EL NEGOCIO DEL PODER. El actual presidente del Banco del Chaco y hombre fuerte de la gestión de Leandro Zdero pretende una suma de 260 millones de pesos por un tuit de hace una década. La deuda ya fue cancelada con fondos lícitos, pero el funcionario redobla la apuesta en una maniobra de asfixia financiera que roza la persecución política.

Por Redacción Fernando Ojeda.
La balanza de la justicia en Chaco parece haberse transformado en una ventanilla de cobro para los funcionarios de turno. Lo que legalmente se resolvió con el pago de casi 18 millones de pesos, ahora pretende ser transformado por Livio Gutiérrez abogado, ex Secretario de Gabinete y actual titular del Banco del Chaco en un botín que supera los 260 millones.
Cumplimiento efectivo vs. Operación mediática
Frente a las versiones que intentaron instalar una «derrota» judicial tras el pronunciamiento de la Corte Suprema, la realidad de los hechos es demoledora. Panzardi confirmó que el cumplimiento fue total y previo a cualquier resolución del máximo tribunal: «El día 19 de Abril hice el último pago y cancelé la demanda con intereses y costas».
La ex legisladora fue tajante respecto al origen lícito de los fondos para saldar la cuenta: «Lo pude terminar de pagar con mucho esfuerzo a mediados de abril, con fondos propios de mi actividad privada que constan en mi declaración jurada patrimonial y que fueron debidamente registrados».
De 18 a 260 millones: El peso del poder
La ingeniería contable para saltar de 18 a 260 millones es lo que Panzardi califica como un avance desmedido, ejecutado por quien hoy maneja los hilos de la principal entidad financiera de la provincia. «Casi 17 millones por un twit, en potencial, hace 10 años. Ahora el Dr. Gutiérrez presenta un nuevo pedido de valoración de tasa (TIM) reclamando con retroactividad… ¡una suma de más de 260 millones de pesos!», denunció.
Para la dirigente, la posición actual de Gutiérrez como presidente del Banco del Chaco le otorga un marco de presión adicional al reclamo: «Acepté la sentencia y pagué. No me negué ni fui deudora morosa. No es justo ni tampoco cuento con los 260 millones que ahora piden con retroactividad».

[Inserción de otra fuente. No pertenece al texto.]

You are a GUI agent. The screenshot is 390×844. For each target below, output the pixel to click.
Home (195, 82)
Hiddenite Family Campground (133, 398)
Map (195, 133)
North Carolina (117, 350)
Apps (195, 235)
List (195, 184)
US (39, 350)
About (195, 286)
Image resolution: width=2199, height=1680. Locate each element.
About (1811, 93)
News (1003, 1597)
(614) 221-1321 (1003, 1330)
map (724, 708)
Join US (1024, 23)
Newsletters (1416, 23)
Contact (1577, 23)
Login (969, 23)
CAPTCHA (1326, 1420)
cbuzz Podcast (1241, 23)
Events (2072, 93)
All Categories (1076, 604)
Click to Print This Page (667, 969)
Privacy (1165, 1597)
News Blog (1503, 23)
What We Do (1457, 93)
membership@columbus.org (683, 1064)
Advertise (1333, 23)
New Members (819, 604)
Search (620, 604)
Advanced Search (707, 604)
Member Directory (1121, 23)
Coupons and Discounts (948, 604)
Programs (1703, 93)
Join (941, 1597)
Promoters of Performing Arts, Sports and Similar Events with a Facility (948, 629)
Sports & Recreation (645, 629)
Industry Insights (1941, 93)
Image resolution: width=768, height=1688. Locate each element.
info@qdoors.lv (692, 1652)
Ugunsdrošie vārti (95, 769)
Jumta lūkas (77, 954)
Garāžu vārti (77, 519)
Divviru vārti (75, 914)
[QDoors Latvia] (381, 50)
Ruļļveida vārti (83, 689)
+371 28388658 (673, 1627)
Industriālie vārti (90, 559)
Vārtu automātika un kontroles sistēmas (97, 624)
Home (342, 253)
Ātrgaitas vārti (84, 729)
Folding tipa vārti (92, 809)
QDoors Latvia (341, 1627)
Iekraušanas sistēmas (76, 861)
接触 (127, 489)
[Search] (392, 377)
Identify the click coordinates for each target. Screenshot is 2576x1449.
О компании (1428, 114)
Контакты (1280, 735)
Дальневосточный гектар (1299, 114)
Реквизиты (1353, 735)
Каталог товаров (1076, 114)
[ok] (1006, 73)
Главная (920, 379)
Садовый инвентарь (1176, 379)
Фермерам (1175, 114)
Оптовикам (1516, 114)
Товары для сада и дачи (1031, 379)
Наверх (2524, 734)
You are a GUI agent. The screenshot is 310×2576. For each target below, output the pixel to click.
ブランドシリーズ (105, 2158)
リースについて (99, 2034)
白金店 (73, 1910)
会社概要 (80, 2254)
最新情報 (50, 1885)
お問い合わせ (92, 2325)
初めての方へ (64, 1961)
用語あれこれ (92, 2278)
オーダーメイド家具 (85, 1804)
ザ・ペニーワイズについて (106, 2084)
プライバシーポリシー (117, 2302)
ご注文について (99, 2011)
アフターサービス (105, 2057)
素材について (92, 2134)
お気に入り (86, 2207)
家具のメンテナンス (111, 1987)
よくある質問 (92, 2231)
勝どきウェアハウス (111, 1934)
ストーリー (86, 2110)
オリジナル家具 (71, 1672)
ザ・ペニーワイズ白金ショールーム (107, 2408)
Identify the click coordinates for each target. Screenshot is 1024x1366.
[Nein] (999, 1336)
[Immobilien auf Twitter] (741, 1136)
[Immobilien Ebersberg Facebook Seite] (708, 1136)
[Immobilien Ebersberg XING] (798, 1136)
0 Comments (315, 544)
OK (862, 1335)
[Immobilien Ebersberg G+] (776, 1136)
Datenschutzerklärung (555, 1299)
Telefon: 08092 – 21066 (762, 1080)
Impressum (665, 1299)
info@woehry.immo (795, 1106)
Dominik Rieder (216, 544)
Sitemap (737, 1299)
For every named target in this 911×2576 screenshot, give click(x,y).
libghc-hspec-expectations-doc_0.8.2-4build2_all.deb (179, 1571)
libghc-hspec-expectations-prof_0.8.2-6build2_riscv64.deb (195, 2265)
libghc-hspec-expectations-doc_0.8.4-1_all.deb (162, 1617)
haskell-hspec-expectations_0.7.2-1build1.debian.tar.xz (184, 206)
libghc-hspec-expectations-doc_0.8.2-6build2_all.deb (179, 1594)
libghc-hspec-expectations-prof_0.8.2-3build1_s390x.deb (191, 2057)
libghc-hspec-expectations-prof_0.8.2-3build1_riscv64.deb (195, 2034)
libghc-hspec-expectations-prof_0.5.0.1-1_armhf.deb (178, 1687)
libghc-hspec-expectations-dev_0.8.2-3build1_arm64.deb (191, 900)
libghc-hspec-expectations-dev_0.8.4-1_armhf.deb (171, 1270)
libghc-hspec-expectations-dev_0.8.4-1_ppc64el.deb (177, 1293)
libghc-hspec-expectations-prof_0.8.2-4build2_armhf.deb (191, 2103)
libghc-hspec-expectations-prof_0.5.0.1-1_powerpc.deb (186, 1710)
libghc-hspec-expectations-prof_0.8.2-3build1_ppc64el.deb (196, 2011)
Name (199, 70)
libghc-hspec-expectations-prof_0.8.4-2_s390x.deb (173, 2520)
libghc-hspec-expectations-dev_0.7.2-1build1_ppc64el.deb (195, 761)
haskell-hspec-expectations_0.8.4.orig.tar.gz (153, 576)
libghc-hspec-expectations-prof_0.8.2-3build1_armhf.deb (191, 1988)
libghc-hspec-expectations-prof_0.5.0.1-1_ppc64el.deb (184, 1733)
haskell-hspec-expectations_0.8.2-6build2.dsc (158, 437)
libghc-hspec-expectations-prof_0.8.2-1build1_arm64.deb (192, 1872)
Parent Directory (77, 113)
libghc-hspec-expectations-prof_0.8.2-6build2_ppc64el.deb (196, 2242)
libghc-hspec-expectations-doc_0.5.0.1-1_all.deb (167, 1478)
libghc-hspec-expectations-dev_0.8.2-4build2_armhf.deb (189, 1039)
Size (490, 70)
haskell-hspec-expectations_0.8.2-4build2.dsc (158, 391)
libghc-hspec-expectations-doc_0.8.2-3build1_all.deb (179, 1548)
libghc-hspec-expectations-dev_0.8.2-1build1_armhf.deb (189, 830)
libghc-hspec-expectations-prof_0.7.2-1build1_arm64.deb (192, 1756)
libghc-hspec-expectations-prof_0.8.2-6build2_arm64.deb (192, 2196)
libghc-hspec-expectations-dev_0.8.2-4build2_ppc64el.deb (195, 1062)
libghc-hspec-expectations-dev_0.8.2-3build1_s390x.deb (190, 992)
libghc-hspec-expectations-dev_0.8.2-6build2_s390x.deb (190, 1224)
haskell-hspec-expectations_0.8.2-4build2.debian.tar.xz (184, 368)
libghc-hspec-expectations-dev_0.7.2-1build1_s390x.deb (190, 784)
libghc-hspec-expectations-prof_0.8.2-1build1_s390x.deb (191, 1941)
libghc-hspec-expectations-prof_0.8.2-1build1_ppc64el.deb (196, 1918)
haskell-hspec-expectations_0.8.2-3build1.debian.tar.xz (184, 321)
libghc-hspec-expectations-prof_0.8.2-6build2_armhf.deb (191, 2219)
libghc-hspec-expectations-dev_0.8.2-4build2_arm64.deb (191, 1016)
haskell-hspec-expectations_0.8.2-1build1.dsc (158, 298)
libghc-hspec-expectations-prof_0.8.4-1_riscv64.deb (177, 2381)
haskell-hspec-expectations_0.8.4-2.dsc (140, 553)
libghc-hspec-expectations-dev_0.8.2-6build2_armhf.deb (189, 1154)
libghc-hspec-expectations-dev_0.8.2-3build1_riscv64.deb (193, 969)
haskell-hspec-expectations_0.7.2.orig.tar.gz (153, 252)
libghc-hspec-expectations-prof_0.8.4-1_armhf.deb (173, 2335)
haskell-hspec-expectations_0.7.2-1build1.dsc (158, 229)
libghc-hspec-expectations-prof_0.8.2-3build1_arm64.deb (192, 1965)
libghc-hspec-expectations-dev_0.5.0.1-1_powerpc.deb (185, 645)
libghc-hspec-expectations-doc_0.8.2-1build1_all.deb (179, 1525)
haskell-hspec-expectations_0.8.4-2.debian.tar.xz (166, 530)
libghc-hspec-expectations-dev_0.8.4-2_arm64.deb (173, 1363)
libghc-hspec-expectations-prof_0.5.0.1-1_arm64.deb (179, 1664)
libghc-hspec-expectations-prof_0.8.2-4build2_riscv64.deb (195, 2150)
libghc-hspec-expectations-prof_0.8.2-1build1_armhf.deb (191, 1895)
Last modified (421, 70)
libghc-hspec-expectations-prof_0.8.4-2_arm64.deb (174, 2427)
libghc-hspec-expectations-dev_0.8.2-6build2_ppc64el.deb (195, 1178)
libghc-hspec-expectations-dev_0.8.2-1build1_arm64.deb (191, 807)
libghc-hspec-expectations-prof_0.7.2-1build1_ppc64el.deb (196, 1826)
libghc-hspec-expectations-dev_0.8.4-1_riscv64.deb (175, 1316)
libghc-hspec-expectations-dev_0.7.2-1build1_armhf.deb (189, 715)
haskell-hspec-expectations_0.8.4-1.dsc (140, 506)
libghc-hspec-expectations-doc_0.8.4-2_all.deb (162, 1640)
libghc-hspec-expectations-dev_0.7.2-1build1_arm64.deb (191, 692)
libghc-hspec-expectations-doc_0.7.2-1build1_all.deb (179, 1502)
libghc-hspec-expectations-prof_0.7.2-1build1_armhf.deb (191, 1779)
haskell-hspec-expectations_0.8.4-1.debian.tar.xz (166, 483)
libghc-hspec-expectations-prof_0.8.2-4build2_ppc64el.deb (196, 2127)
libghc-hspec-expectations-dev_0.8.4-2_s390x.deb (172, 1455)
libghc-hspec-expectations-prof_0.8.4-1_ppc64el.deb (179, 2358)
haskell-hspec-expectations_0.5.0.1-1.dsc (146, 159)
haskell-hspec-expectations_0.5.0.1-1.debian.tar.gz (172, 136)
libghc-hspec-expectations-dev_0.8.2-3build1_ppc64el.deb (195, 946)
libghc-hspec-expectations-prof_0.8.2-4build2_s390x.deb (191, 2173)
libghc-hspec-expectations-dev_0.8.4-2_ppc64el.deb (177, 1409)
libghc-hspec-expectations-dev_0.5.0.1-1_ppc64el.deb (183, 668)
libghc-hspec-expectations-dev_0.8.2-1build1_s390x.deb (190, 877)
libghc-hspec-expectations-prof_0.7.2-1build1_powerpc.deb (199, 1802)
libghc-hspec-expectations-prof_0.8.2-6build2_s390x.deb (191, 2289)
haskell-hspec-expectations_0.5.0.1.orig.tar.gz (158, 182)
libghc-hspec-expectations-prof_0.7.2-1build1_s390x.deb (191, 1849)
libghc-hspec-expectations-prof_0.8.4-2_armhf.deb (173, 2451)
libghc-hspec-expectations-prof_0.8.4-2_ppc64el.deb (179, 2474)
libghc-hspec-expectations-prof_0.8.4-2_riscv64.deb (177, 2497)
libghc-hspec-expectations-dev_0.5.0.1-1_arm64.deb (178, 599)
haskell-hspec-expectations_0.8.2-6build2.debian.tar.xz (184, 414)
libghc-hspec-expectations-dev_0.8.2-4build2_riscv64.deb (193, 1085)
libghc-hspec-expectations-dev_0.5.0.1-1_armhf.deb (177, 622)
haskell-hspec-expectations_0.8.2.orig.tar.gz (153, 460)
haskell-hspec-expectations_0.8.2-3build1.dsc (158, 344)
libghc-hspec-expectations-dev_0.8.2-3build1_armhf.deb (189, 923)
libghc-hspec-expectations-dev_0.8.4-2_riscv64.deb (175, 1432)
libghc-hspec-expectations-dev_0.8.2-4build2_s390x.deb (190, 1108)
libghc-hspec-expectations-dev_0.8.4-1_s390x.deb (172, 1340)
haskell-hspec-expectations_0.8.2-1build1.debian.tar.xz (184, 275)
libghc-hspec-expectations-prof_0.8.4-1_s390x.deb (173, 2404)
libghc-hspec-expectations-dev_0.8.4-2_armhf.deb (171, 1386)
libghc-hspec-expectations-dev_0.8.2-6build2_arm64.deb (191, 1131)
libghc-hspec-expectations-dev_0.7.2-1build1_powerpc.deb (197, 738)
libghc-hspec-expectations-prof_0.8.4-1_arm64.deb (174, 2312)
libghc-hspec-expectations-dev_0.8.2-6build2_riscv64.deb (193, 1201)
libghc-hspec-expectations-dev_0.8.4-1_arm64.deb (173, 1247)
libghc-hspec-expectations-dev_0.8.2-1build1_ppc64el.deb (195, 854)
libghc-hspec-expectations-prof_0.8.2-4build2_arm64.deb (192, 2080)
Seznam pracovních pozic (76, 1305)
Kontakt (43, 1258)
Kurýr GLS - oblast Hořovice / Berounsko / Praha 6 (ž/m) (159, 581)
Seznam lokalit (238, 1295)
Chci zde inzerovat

Diez años de ensañamiento y transparencia
El origen de la demanda un tuit de 2006 en medio de una disputa política expone una persecución que lleva una década. Panzardi recordó que, pese a las presiones y los embargos, siempre estuvo a derecho sin privilegios: «Nunca, en estos 10 años, enajené un solo bien, ni vendí, ni me valí del posterior mandato de Capitanich como gobernador para que se justifique que embarguen mis bienes y me perjudiquen aún más».
Finalmente, lanzó una advertencia sobre el intento de confundir a la sociedad chaqueña: «Que nadie quiera con esta resolución de la Corte confundir a la opinión pública y convalidar un hecho que de producirse, sería casi extorsivo. No se puede poner al derecho al servicio del aprovechamiento indebido».
La pregunta hoy es política: ¿Cómo explica el presidente del Banco del Chaco un reclamo de 260 millones por una opinión de hace 10 años que ya fue resarcida económicamente? La línea entre el ejercicio del derecho y el abuso del poder parece haberse borrado definitivamente en el Chaco de Zdero.